Im Haus der Götter Insekten fressen
Pflanze des Monats November 2016
Der Große Sumpfkrug
Der deutsche Forschungsreisende Robert Hermann Schomburgk kehrte 1839 aus dem Hochland von Britisch Guayana zurück.
Als einer der ersten Europäer hatte er in britischem Auftrag die Tafelberge aus uraltem Sandstein untersucht,
die von den Einheimischen Tepuí genannt wurden, „Haus der Götter“, und war auf eine völlig eigenständige Tier- und Pflanzenwelt gestoßen.
Darunter war auch eine zuvor unbekannte Kannenpflanze.
Für sie wurde die neue Gattung Heliamphora aufgestellt, „Sumpfkrug“ (von griechisch elos, „Sumpf“, und nicht helios, „Sonne“, wie man auch annehmen könnte).
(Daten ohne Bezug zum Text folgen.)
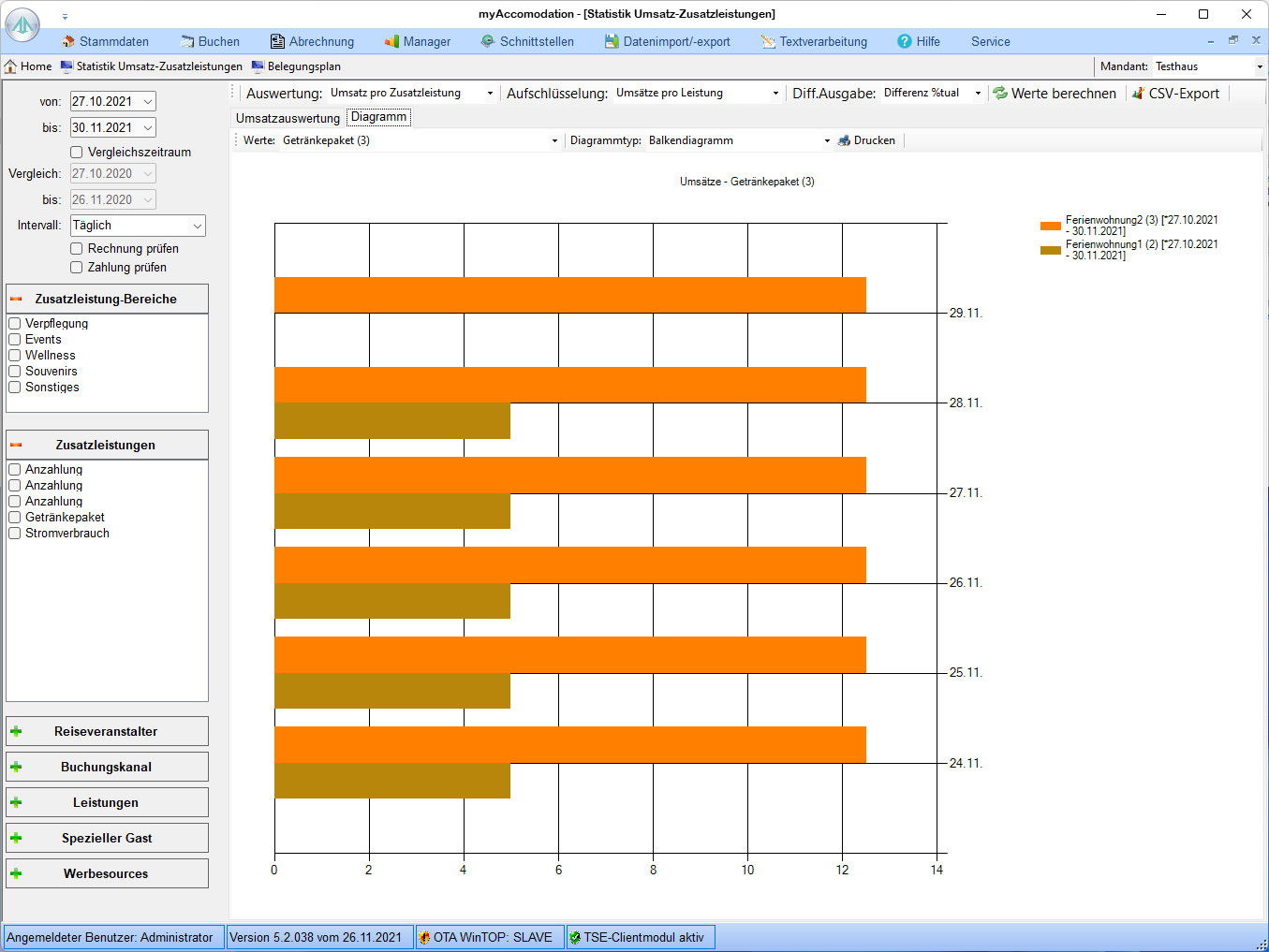Click the von date field
This screenshot has height=952, width=1269.
103,102
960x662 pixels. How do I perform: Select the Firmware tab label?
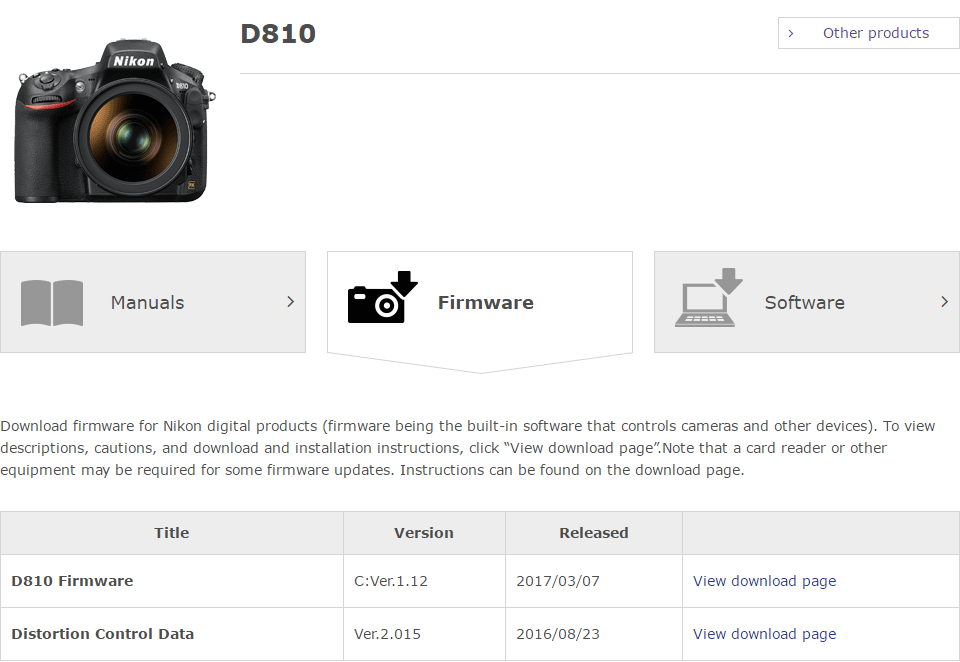[x=486, y=303]
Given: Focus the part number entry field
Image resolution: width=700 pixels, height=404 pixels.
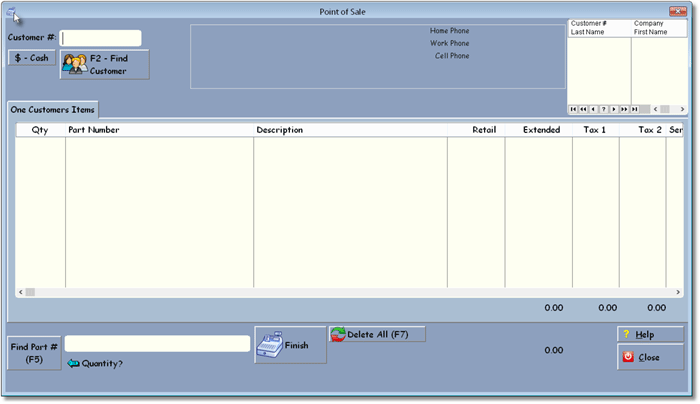Looking at the screenshot, I should [x=157, y=344].
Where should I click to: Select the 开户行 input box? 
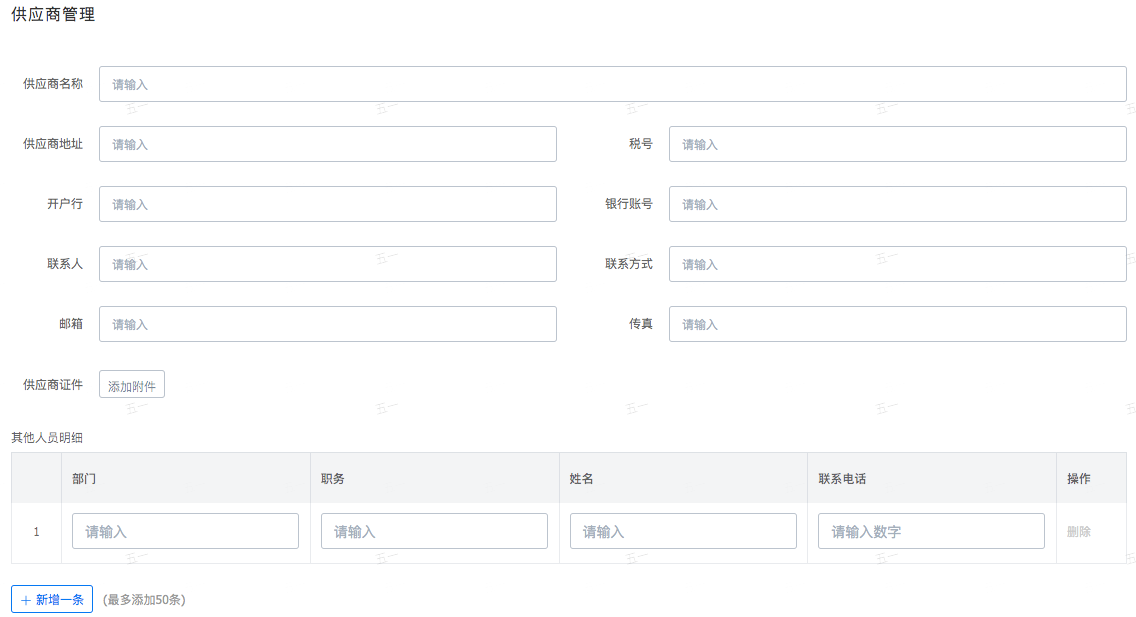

150 Jahre später waren immerhin zehn dieser fleischfressenden (karnivoren) Arten bekannt, alle aus derselben Region im Grenzbereich von Venezuela,
Brasilien und Guyana.
Auch der 1978 beschriebene Große Sumpfkrug (Heliamphora ionasi) gehört dazu.
Insekten werden von duftendem Nektar in die halb mit Wasser gefüllten, krugförmigen Kannenblätter gelockt und von einwärts gerichteten Borstenhaaren
am Entweichen gehindert, fallen schließlich ins Wasser und ertrinken. Zersetzt wird die Beute von Bakterien, und die Pflanze kann deren Produkte aufnehmen.
Der Große Sumpfkrug ist mit bis zu 50 cm hohen Kannen die größte Art.
Wie bei der ganzen Gattung fungiert auch hier eine tiefe Kerbe im Kannenrand als Überlauf und sorgt für höchstens halbvolle Kannen.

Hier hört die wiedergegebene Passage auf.